Are there any new regulations being introduced?
Hot on the radar for landlords going into 2023, is the government pledge to further introduce the Renters Reform Bill. The Bill will include measures to protect tenants from rent increases and no-fault evictions – although this is subject to change. Rental homes will also be required to meet minimum standards established by the government.
The new measures aim to improve the quality of homes in the private rental sector and will target homes that are unfit for living in – this is known as the Decent Homes Standard (DHS). The DHS currently only applies to the social housing sector but will be extended to the private sector. It requires homes to be free from serious health and safety hazards and kept in a good state of repair by landlords.
For landlords who already maintain high standards, the new bill is not expected to lead to any significant extra costs.
What is happening to buy-to-let mortgages?
Chancellor Kwasi Kwarteng’s original mini-budget plans can be criticised for the domino effect on today’s property market, with issues trickling into every sector.
Buy-to-let loans initially took a hit following the announcement, with the number of available products falling to just 988* different deals, compared with 1,942 before the mini-budget, according to Zoopla*.

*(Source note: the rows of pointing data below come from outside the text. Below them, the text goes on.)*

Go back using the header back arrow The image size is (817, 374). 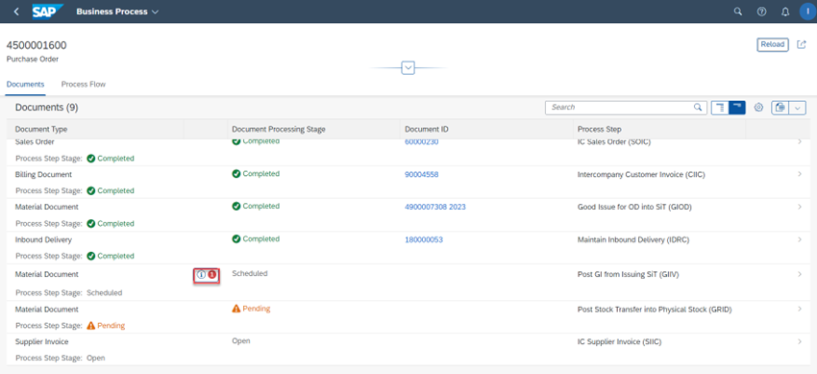pos(16,12)
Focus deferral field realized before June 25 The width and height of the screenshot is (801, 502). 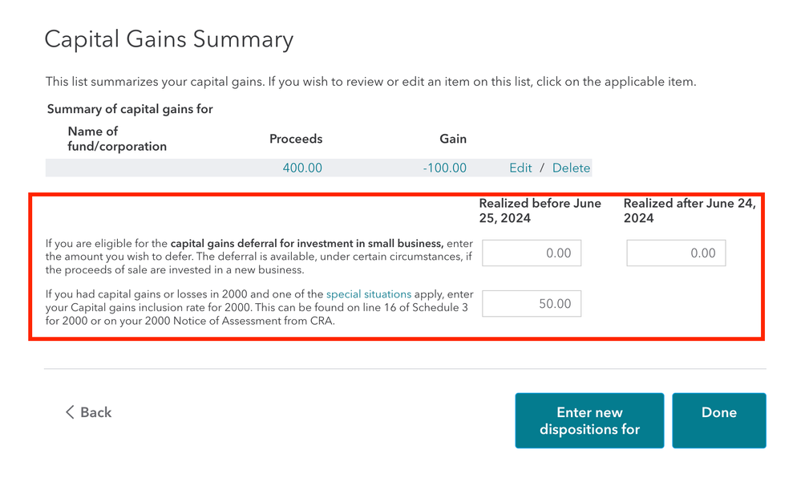(532, 253)
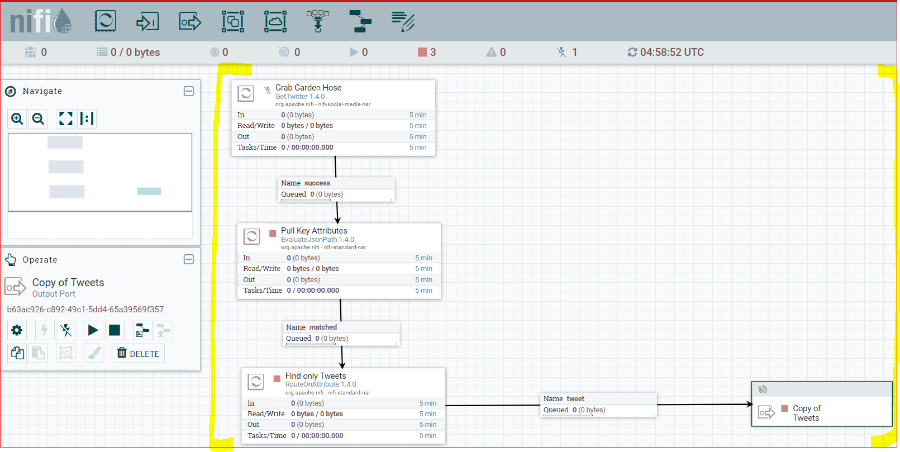
Task: Select the Remote Process Group icon
Action: 275,21
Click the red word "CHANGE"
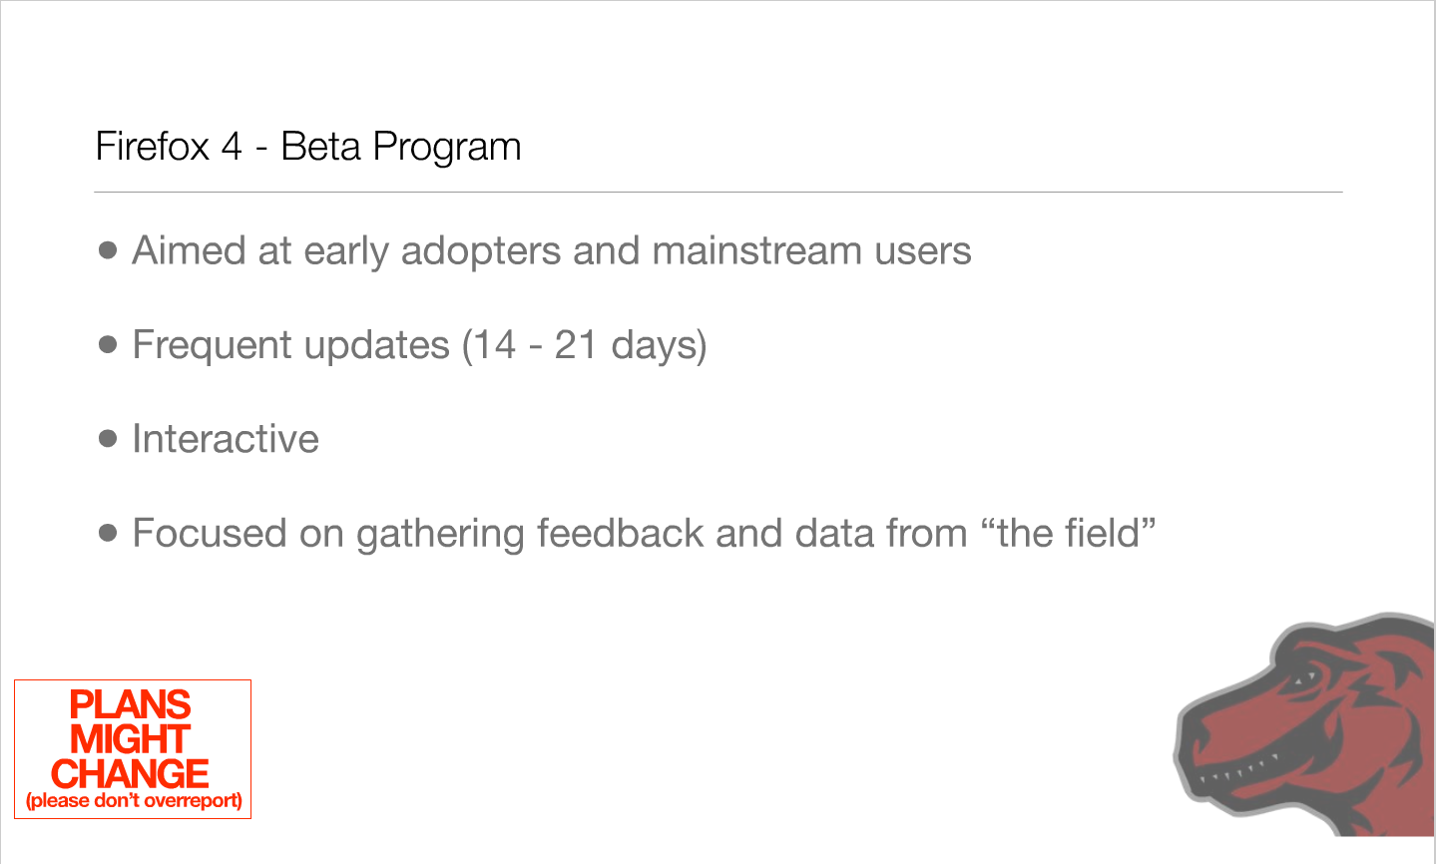 [x=130, y=773]
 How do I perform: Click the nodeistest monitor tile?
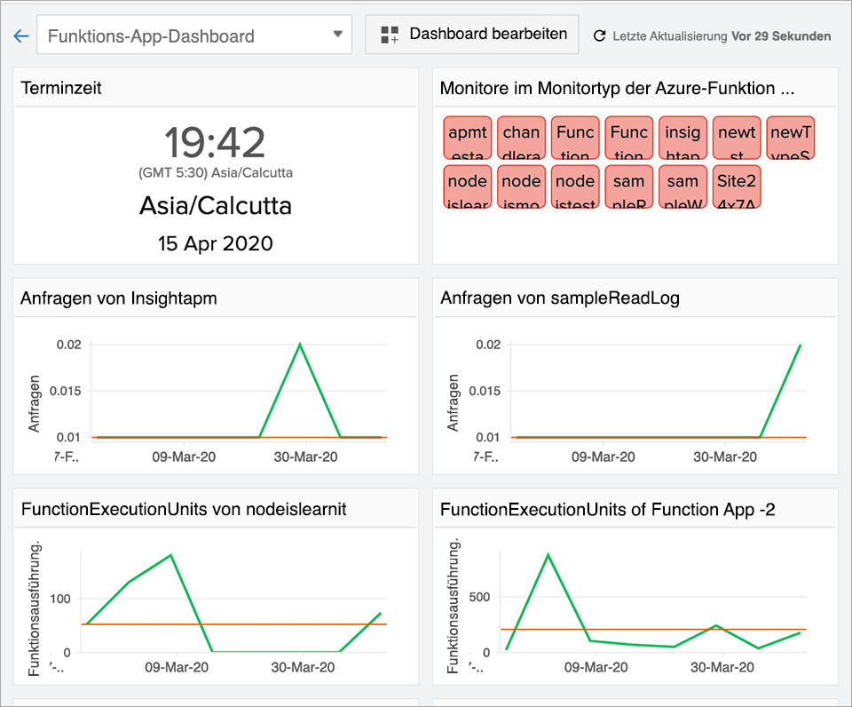click(574, 187)
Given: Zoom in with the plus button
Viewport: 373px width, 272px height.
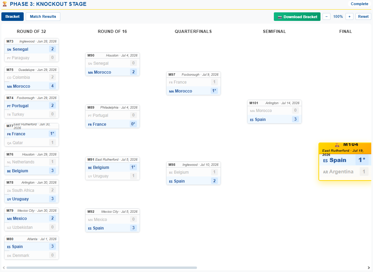Looking at the screenshot, I should [349, 16].
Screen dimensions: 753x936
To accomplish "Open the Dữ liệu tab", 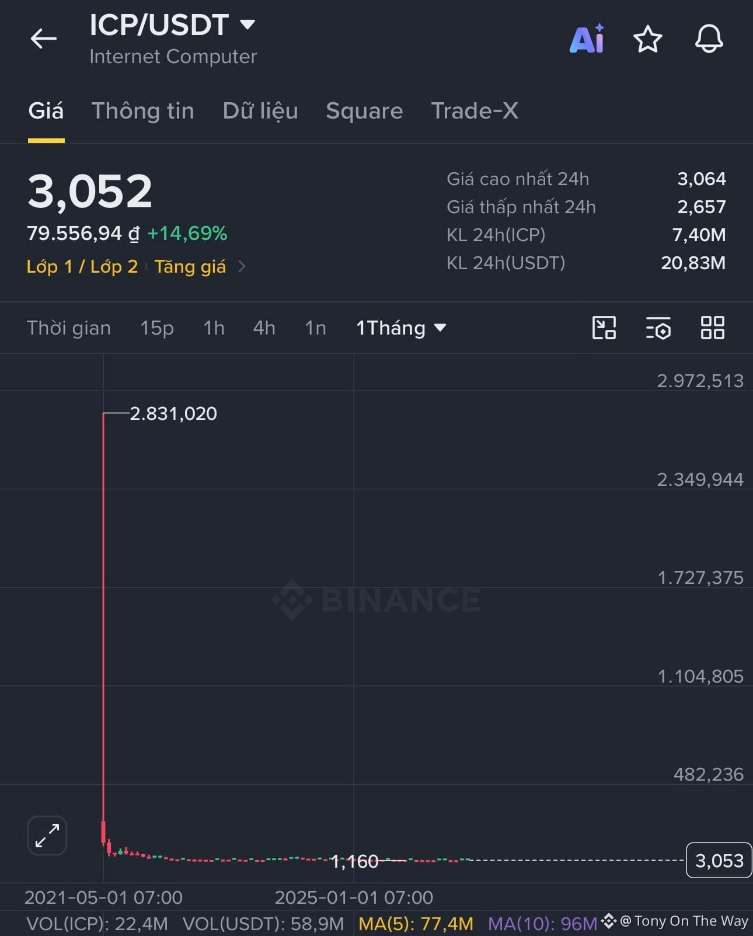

This can be pinned down to interest rates growing significantly since the beginning of the year due to the Bank of England’s hiked-up base rate.
However, the mortgage market is currently in a state of fluctuation, and rates have slightly dropped since the appointment of Jeremy Hunt as the new Chancellor. It appears that the alterations to the original mini-budget have restored some market confidence, and interest rates may fall even further as the cost of government borrowing continues to lessen.
What about rent?
Currently, rental rates are rising in line with mortgage rates, and it’s reasonable to expect that this trend will carry through to 2023. Data from Zoopla’s recent Rental Market Report found that new rental rates in the UK have seen an increase of £115 during the past year to an average of £1,051.*
The steep incline is due to the long-established imbalance between supply and demand within the sector. Too many landlords are abandoning the market due to uncertainty for the future, and this has resulted in too few properties available in the private rental sector to meet the demand.
The report also goes on to say that the number of rental homes on the market has now reduced to around half the level recorded during the past five years. * Meanwhile, the rate of demand has skyrocketed to around 142% higher than it was five years prior, according to Zoopla.*
If this trend continues into next year as expected, the lack of supply will only put further upward pressure on rents.
Should I invest in a buy-to-let property?
It’s understandable that some may have reservations about entering the market at such a pivotal moment, but with rental demand far outstripping supply and rents reaching new highs, you are likely to be in a strong position if you choose to invest now.